* STATED GOAL
Return verbatim the entries below from the line containing "How do I perform: Switch" through the line containing "click(1318, 667)", inclusive.

>> start MATERIAL PROVIDED

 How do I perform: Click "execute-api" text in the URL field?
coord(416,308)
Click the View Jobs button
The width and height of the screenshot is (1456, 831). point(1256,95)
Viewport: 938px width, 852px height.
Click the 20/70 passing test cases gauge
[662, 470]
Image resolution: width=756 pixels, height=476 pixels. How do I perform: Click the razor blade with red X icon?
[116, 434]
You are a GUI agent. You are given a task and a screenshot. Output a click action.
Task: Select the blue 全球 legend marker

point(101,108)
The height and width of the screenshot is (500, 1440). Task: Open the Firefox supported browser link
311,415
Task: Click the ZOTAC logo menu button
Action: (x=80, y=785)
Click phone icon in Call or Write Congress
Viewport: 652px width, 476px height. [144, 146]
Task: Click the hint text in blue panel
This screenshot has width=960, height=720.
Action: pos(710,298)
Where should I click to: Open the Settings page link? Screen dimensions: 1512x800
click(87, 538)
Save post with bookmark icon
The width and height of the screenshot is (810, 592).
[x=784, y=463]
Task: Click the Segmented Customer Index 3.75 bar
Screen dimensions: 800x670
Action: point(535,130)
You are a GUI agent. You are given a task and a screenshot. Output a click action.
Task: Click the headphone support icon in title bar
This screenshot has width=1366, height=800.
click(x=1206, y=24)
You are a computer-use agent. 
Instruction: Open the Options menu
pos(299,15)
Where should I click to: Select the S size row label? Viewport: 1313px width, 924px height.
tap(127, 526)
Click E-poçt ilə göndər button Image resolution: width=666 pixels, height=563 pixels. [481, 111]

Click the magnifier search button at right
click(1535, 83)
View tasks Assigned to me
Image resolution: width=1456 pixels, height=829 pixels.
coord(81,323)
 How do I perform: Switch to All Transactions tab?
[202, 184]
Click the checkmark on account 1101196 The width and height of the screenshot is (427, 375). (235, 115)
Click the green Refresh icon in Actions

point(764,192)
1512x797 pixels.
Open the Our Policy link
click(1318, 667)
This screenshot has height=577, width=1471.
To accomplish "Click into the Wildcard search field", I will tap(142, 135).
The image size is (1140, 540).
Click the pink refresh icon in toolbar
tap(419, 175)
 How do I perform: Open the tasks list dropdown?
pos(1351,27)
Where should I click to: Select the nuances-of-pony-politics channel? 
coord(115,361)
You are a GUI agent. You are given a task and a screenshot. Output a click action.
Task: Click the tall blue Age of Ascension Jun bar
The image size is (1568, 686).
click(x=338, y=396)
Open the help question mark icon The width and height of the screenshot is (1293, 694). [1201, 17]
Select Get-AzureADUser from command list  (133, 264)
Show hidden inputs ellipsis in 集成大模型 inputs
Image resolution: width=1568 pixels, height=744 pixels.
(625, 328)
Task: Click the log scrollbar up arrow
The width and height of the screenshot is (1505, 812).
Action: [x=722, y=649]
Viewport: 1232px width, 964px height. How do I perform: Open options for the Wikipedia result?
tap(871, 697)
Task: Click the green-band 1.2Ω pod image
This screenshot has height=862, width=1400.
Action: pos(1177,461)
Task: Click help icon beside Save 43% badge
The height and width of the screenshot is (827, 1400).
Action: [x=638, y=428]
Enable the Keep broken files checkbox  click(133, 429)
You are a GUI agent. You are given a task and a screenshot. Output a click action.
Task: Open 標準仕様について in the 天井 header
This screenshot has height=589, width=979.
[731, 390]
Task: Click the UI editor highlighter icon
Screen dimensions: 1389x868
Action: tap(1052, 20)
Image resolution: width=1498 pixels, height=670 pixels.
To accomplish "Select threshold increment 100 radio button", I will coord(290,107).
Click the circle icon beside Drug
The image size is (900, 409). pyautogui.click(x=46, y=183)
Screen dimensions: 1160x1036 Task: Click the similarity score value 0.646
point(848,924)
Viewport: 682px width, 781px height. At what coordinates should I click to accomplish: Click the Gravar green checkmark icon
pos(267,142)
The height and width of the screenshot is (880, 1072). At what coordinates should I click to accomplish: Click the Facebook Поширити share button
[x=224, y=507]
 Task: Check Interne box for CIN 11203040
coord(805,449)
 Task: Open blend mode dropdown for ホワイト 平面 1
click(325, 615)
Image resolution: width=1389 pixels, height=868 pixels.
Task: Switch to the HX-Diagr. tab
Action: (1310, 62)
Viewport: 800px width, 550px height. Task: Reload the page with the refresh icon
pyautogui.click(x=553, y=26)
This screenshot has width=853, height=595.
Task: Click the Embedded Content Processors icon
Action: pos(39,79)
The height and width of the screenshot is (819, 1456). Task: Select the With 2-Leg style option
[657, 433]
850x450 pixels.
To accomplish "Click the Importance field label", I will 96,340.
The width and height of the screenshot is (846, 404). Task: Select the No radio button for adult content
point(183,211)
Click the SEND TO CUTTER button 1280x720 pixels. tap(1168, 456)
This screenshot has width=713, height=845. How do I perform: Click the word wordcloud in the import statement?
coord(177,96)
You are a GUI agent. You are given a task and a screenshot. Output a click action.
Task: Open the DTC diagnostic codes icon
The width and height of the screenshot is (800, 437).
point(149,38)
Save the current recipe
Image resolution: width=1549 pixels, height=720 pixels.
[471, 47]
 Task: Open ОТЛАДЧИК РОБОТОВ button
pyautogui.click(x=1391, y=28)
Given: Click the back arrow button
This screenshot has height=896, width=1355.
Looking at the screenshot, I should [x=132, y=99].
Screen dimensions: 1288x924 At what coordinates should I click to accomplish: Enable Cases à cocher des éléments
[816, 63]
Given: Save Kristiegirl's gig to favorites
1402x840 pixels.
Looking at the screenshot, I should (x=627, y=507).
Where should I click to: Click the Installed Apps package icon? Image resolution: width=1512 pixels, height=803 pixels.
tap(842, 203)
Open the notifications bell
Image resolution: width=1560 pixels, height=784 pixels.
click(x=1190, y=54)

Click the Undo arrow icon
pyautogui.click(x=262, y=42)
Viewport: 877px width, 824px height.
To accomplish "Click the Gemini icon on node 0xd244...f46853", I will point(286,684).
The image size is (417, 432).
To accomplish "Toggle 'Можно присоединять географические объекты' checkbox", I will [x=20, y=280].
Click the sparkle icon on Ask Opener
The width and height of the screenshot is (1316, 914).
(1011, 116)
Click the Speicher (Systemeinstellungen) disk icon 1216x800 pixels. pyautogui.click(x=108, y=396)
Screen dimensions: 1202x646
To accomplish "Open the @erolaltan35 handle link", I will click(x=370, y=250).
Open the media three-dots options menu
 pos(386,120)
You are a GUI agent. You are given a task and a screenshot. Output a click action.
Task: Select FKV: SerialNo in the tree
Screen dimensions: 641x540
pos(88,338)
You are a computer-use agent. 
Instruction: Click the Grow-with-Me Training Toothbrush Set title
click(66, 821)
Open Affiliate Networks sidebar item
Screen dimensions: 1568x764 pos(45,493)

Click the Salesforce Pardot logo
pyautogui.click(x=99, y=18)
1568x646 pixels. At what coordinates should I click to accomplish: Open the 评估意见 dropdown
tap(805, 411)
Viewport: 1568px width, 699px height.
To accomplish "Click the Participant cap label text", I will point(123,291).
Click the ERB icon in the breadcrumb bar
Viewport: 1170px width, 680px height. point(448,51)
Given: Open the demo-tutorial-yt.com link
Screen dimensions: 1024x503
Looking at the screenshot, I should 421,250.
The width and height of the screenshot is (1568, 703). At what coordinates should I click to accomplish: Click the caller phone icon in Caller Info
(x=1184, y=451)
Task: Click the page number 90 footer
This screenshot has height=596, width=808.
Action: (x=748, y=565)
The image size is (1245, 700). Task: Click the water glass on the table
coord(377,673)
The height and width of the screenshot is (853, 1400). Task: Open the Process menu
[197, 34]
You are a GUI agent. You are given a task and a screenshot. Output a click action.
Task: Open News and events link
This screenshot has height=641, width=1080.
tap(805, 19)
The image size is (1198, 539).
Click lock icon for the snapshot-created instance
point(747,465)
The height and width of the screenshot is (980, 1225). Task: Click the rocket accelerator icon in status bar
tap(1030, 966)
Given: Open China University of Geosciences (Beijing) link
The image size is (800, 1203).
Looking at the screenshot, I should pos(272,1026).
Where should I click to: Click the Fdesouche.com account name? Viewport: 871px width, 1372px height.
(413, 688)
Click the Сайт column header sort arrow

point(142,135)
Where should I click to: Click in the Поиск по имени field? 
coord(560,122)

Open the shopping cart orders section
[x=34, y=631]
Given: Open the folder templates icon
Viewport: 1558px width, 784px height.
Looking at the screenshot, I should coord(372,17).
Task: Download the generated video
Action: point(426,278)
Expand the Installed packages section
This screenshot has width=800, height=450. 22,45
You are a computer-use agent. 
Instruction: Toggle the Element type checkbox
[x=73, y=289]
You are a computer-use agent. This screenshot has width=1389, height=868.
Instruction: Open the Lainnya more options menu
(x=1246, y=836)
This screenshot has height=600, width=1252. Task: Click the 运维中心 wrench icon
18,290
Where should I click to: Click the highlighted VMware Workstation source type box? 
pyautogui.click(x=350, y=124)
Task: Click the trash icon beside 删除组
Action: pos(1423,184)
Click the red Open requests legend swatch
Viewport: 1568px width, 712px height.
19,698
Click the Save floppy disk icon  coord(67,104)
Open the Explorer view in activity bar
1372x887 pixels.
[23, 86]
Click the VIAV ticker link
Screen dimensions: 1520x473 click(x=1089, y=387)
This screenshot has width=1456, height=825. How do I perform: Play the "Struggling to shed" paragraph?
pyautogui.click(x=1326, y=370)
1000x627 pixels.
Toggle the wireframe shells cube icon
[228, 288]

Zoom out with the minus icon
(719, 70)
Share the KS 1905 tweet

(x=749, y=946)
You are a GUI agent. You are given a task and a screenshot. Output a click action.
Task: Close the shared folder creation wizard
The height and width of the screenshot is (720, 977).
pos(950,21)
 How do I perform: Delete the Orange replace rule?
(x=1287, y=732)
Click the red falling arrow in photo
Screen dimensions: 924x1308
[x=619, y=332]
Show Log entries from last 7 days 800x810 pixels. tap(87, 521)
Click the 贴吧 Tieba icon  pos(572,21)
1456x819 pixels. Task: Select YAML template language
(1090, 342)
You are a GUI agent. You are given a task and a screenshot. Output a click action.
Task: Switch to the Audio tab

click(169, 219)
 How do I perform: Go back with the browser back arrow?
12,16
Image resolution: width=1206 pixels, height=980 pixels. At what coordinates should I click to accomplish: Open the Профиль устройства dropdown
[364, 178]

>> end MATERIAL PROVIDED

* FINISHED EXERCISE
 How do I perform: Switch to All Transactions tab?
[202, 184]
Click the checkmark on account 1101196 The width and height of the screenshot is (427, 375). (235, 115)
Click the green Refresh icon in Actions

point(764,192)
1512x797 pixels.
Open the Our Policy link
click(1318, 667)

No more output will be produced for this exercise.